Probation officers often get continuing education courses paid for by other organizations, Martin said, but part of that agreement is that the department pay for the hotel accommodations. The department uses credit cards for those charges, he said.
‘Expenses are business-related only’
Curtis Cook, the Ogle County engineer and head of the highway department, got his department a credit card about 10 years ago, he said, when making purchases online became common. The department has one card, he said, and it’s in his name.
“The expenses are business-related only – period. Very simple,” he said. “If anybody here needs to order something online, they have come to me to place that order. Otherwise, the only other thing it’s used for is travel expenses.”
Ogle County didn’t have a countywide credit card policy until last year, bringing it in step with Lee County. Whiteside County doesn’t have such a policy.
For the highway department, nothing changed with the new policy in terms of purchases, Cook said, but the department now includes an additional sheet when it submits its credit card bills to its county committee.
That sheet lists the date, company, explanation of purchase, location of purchase, budgeted line item paying for the purchase, and total cost.

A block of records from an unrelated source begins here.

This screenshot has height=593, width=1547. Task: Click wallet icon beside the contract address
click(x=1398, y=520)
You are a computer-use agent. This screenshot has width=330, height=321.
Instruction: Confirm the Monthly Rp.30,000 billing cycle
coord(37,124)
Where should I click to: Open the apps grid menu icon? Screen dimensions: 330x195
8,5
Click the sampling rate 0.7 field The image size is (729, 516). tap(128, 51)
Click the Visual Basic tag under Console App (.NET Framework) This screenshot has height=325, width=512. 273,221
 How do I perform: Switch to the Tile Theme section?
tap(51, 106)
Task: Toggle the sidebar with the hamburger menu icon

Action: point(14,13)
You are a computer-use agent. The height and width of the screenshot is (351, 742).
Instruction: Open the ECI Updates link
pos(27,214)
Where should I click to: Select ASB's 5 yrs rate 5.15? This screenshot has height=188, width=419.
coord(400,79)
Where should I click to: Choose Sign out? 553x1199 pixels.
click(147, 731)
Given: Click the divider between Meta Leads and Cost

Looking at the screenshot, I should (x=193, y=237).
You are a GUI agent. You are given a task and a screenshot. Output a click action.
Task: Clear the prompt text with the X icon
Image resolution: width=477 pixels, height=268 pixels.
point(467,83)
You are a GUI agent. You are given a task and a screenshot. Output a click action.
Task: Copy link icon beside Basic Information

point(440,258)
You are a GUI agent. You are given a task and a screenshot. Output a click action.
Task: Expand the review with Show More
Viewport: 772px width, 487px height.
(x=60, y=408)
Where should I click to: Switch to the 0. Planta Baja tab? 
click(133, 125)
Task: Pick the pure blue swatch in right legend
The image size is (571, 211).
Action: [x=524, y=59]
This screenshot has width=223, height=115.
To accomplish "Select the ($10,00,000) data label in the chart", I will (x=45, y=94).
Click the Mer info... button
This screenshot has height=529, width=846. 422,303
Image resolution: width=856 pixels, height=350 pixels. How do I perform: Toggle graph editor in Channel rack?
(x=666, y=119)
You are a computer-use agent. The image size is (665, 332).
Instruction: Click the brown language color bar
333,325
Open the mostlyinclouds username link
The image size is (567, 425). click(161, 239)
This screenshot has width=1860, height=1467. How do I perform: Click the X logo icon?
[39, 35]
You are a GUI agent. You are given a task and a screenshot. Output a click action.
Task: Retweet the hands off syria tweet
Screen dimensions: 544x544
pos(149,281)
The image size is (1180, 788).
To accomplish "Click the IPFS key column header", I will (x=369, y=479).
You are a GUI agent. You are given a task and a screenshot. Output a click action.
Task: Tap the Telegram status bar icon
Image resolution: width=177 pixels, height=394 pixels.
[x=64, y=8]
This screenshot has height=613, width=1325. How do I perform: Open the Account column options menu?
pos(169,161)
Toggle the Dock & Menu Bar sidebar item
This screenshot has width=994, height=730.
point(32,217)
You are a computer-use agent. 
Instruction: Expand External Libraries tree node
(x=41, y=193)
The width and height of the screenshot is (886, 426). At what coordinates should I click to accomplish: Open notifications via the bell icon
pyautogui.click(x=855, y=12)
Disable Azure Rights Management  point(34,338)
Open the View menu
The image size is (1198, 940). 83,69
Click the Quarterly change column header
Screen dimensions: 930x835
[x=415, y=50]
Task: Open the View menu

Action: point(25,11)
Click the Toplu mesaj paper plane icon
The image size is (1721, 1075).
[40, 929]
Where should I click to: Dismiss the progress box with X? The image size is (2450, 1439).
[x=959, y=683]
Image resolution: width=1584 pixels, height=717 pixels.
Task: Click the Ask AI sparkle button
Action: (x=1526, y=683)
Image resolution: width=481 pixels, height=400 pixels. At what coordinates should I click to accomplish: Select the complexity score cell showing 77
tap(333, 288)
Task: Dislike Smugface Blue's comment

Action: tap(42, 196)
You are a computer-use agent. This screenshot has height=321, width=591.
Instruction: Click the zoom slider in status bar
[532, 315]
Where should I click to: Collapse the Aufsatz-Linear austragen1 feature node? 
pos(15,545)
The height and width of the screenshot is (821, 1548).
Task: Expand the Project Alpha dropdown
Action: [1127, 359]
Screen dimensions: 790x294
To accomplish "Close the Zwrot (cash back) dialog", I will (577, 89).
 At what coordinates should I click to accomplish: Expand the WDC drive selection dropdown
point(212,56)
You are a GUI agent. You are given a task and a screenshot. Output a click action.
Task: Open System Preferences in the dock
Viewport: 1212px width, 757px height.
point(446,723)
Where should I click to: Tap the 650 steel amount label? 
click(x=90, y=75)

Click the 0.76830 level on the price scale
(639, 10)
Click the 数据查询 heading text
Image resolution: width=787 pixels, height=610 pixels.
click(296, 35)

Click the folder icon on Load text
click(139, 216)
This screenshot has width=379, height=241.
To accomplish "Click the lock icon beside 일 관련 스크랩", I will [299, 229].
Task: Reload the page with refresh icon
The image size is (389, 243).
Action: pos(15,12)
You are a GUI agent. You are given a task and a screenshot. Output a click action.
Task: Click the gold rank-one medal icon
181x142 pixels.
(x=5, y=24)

It’s the same sheet the solid waste management department had been using before the countywide policy, said Stephen Rypkema, the department’s director.
“I’ve always believed that if we’re using a credit card, it has to be totally transparent,” he said. “And the public has a right to know what they’re used for.”
Before working in the solid waste management department, Rypkema worked in the health department, which is where he likely got the idea for the sheet.
“I really do believe that there are legitimate uses for the cards as long as they’re used in a transparent way,” Rypkema said. “And I think these sheets help.”
‘There’s more oversight’
Among the purchases listed on the credit card bills for the solid waste management department were hotels for a conference of the Illinois Counties Solid Waste Management Association, food and shirts for volunteers, and books about recycling and environmental issues donated to county schools and libraries.
Because the department doesn’t pay volunteers to work Earth Day events or on recycling events for electronics and Christmas trees, Rypkema offers them a T-shirt and sometimes buys them lunch, he said.
Rypkema and O’Brien said they were involved in the discussion with County Board members Dick Petrizzo and John O’Brien when putting together the countywide policy.
And since that credit card policy was put in place, Martin said he’s had more conversations about credit card charges.
“I do think that there’s more oversight, for lack of a better word,” Martin said. “At least with my committee.”